Recently, regular monitoring of EBV viral load and early recognition of recipients at high risk for PTLD has been considered a clinical priority [24]. Previous studies have shown that elevated EBV-DNA levels and persistently high EBV load are risk factors for PTLD [25, 26], but no clear cut-off EBV load for prediction of the development of PTLD has been determined. However, EBV-DNA levels should be monitored regularly in patients at high risk for PTLD, as they indicate EBV infection and/or reactivation, detected as an increase in EBV-DNA in the peripheral blood preceding PTLD. Regarding monitoring intervals, since most cases of EBV-positive PTLD develop early after KT, it is reasonable to monitor high-risk patients frequently in the early post-KT period and to increase the monitoring interval as the time after KT increases. The decision to reduce the frequency of EBV monitoring after KT must be made on an individual basis, considering many factors, including the type of graft, degree of ongoing immunosuppression, and EBV viral load.

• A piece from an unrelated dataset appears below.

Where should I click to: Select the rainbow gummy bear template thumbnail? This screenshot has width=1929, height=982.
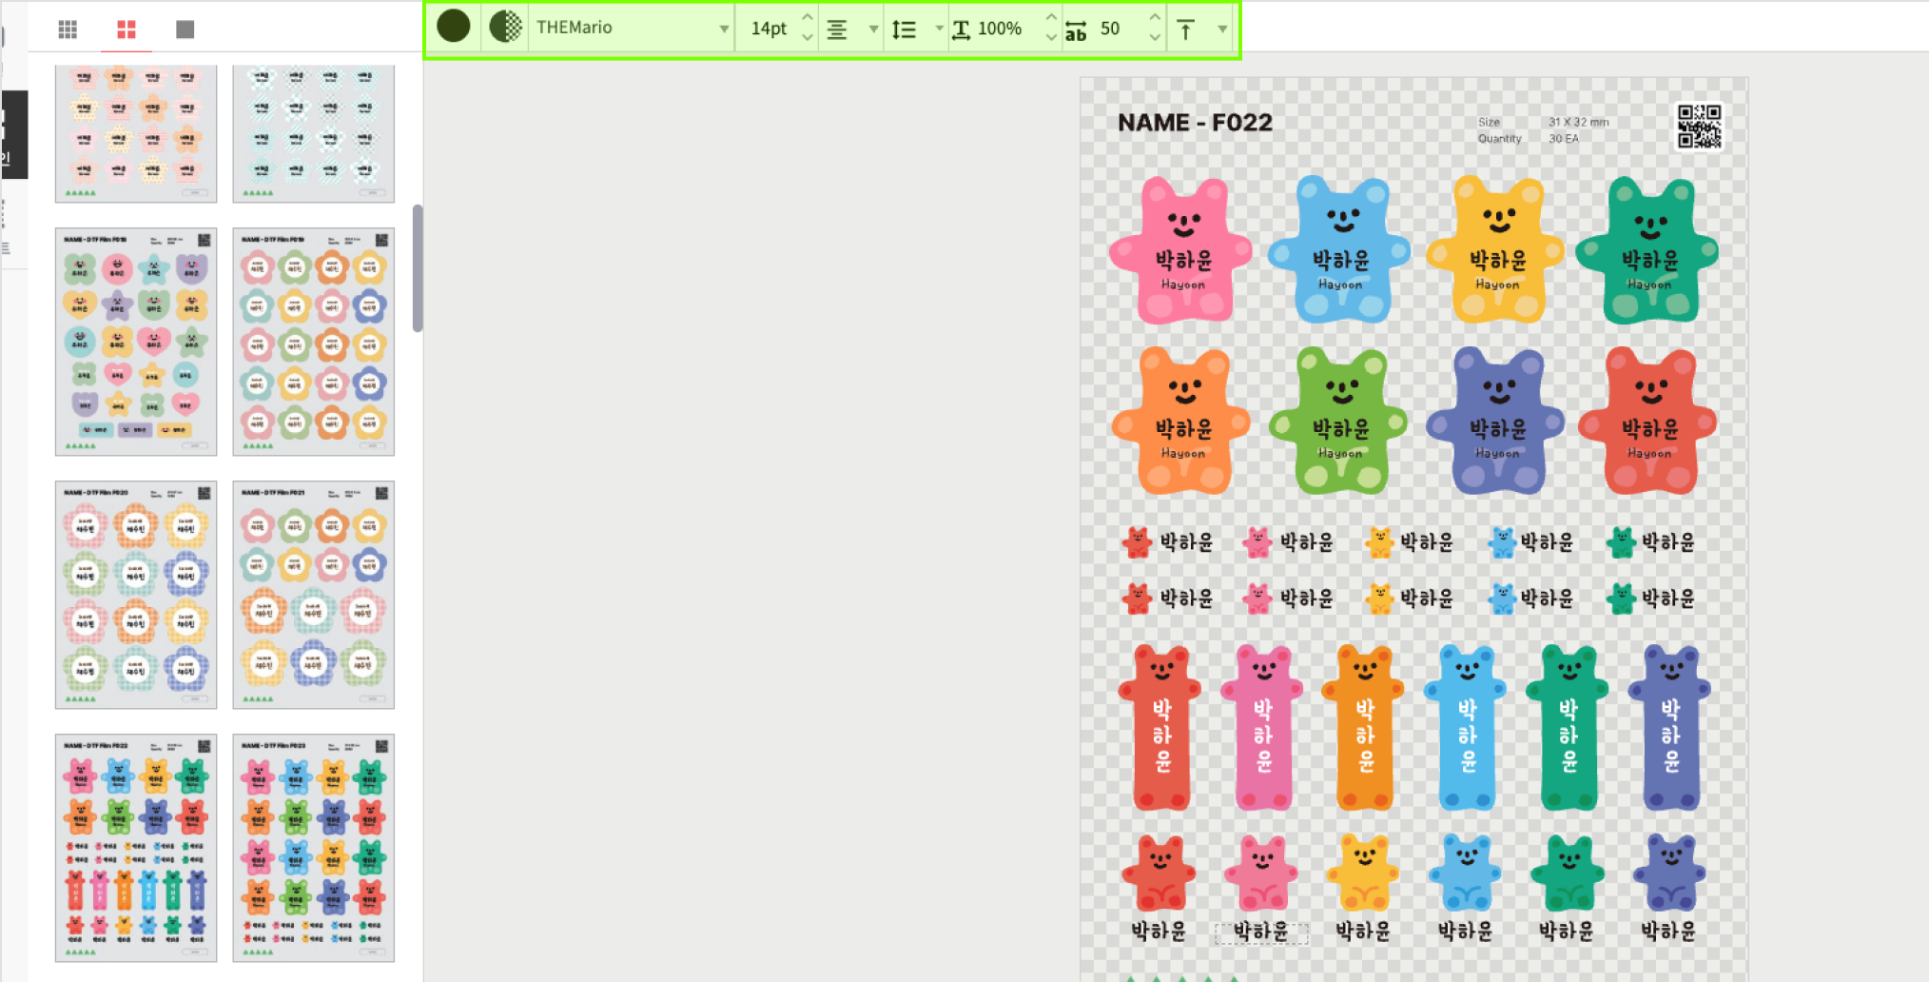pyautogui.click(x=136, y=847)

The present study has numerous limitations due to the retrospective nature of the study and its single-center design. First, our study had a small sample size, and the heterogeneity of our cohort potentially limits the generalizability of our findings. Second, maintenance therapy for immunosuppression has changed over time, and conclusions about long-term cancer risk cannot be drawn solely from protocols for induction therapy for immunosuppression. In addition, there were several cases of unknown EBV serology among the recipients and donors, and the relationship between EBV serology and the development of PTLD could not be shown. Finally, the management and surveillance of transplant immunity and oncology has changed over a short period, and given the long duration of the study, there are limitations to this study that are influenced by time. The best way to address this issue would be to perform a multicenter, prospective study rather than a single-center, retrospective study.

Conclusions

In this study, we reported the long-term results of the incidence of malignancy after pediatric KT in Japanese patients at a single center. KT is the treatment of choice for children with CKD because it provides the best opportunities for growth, development, and quality of life. In recent years, the results of pediatric KT have improved dramatically owing to improvements in perioperative and postoperative care, immunosuppressive medications, and infection surveillance and management. However, malignancy after KT is a serious post-transplant complication, and the long-term risk of malignancy increases significantly after KT. Therefore, the occurrence of malignancy after pediatric renal transplantation is an important factor in mortality. Regular surveillance after KT should be strengthened, and continued vigilance for detection of malignancy following KT is necessary.